- Polresta Yogyakarta menetapkan lima tersangka baru pada Senin, 27 Juli 2026, sehingga total tersangka menjadi 32 orang.
- Penambahan tersangka terdiri dari dua guru TK, dua pengasuh, serta satu staf rumah tangga di Daycare Little Aresha.
- Pendalaman penyidikan kasus kekerasan dan penelantaran anak tersebut mencatat jumlah korban mencapai 157 orang anak.
Suara.com - Polresta Yogyakarta menetapkan lima tersangka baru dalam pengembangan kasus dugaan kekerasan dan penelantaran anak di Daycare Little Aresha. Dengan penambahan tersebut, jumlah tersangka dalam perkara ini kini mencapai 32 orang.
Kanit PPA Satreskrim Polresta Yogyakarta Iptu Apri Sawitri menuturkan lima tersangka tambahan tersebut terdiri dari dua orang guru TK Little Aresha, dua orang pengasuh, serta satu orang bagian rumah tangga daycare.
Disampaikan Apri, tiga dari lima orang tersangka baru itu merupakan bagian dari 17 orang yang sebelumnya telah diperiksa sebagai saksi.
Tiga tersangka baru itu menyusul 14 orang dari rombongan itu yang telah ditetapkan tersangka sebelumnya.
"Total tersangka dalam dugaan perkara ini berjumlah 32 orang," kata Apri saat dikonfirmasi, Senin (27/7/2026).

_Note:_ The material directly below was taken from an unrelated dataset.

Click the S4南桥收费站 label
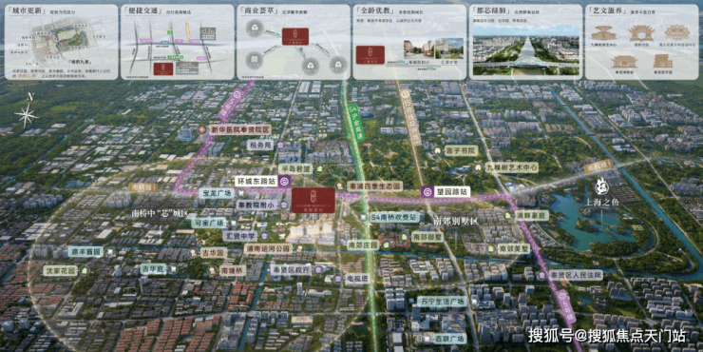tap(395, 217)
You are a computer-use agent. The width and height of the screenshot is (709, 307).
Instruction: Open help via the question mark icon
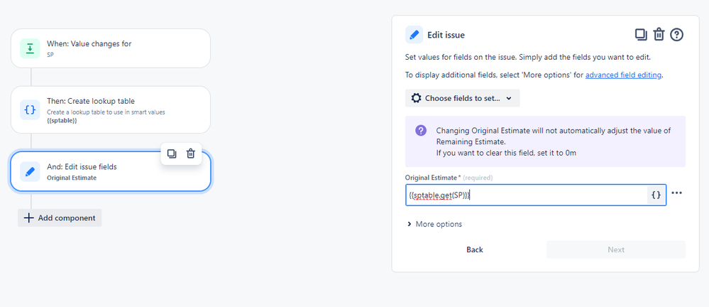pos(676,35)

Dari hasil pendalaman penyidikan, dua guru TK yang ditetapkan tersangka memiliki dugaan peran berbeda, yakni satu orang diduga melakukan tindakan kekerasan dan satu lainnya diduga melakukan pembiaran terhadap kejadian tersebut.

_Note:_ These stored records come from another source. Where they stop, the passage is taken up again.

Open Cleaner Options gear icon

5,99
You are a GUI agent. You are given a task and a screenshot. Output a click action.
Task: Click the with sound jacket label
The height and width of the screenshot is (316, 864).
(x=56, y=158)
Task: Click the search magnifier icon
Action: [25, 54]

Sementara dua orang pengasuh serta satu orang bagian rumah tangga diduga turut melakukan tindakan kekerasan terhadap anak.

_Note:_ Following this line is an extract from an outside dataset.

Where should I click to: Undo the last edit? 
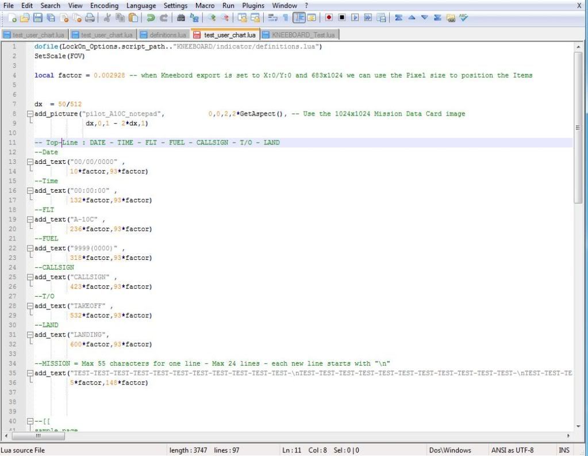(x=151, y=18)
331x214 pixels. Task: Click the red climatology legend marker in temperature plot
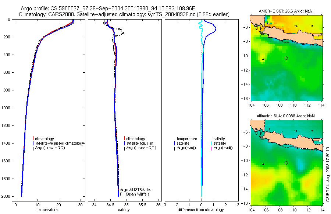pyautogui.click(x=33, y=139)
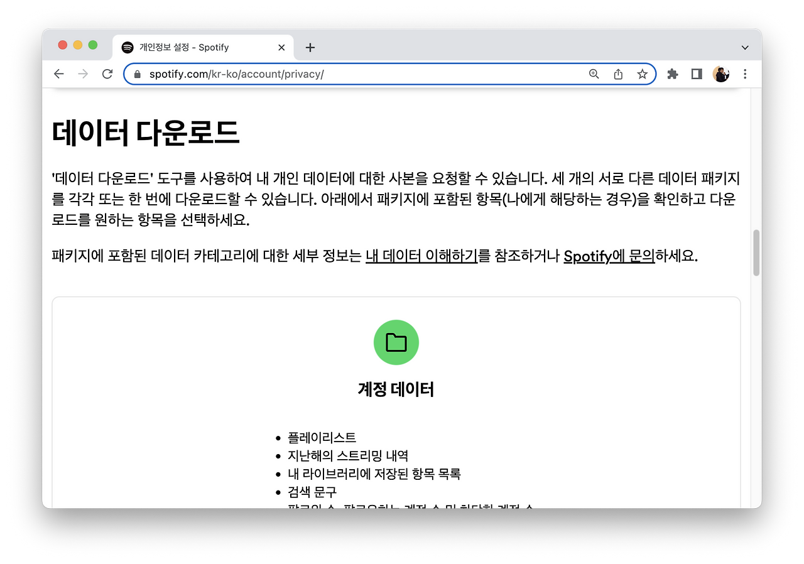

Diketahui 32 orang tersangka itu terdiri dari 13 tersangka awal yang ditetapkan pada April 2026 lalu.
![Daycare Little Aresha yang terlihat semakin banyak dicoret-coret, Minggu (3/5/2026). [Suarajogja.id/Putu Ayu Palupi]](https://media.suara.com/pictures/653x366/2026/05/04/88468-daycare-little-aresha.jpg)
Penyidik kemudian terus melakukan pengembangan dan akhirnya pada awal Juli kemarin menetapkan 14 tersangka lagi pada kloter kedua. Lalu ditambah 5 orang tersangka baru lagi.
Sementara itu, jumlah anak yang terdata sebagai korban dugaan kekerasan mencapai 157 orang.
Polresta Yogyakarta memastikan proses penyidikan akan terus berjalan secara profesional dan transparan untuk mengungkap seluruh fakta dalam perkara tersebut.
Penyidik tetap mengedepankan prinsip perlindungan terhadap anak serta memastikan hak-hak korban mendapatkan perhatian selama proses hukum berlangsung.
Polresta Yogyakarta turut mengimbau masyarakat yang memiliki informasi berkaitan dengan perkara tersebut untuk dapat menyampaikan kepada pihak kepolisian guna membantu proses penanganan dan pengungkapan kasus secara menyeluruh.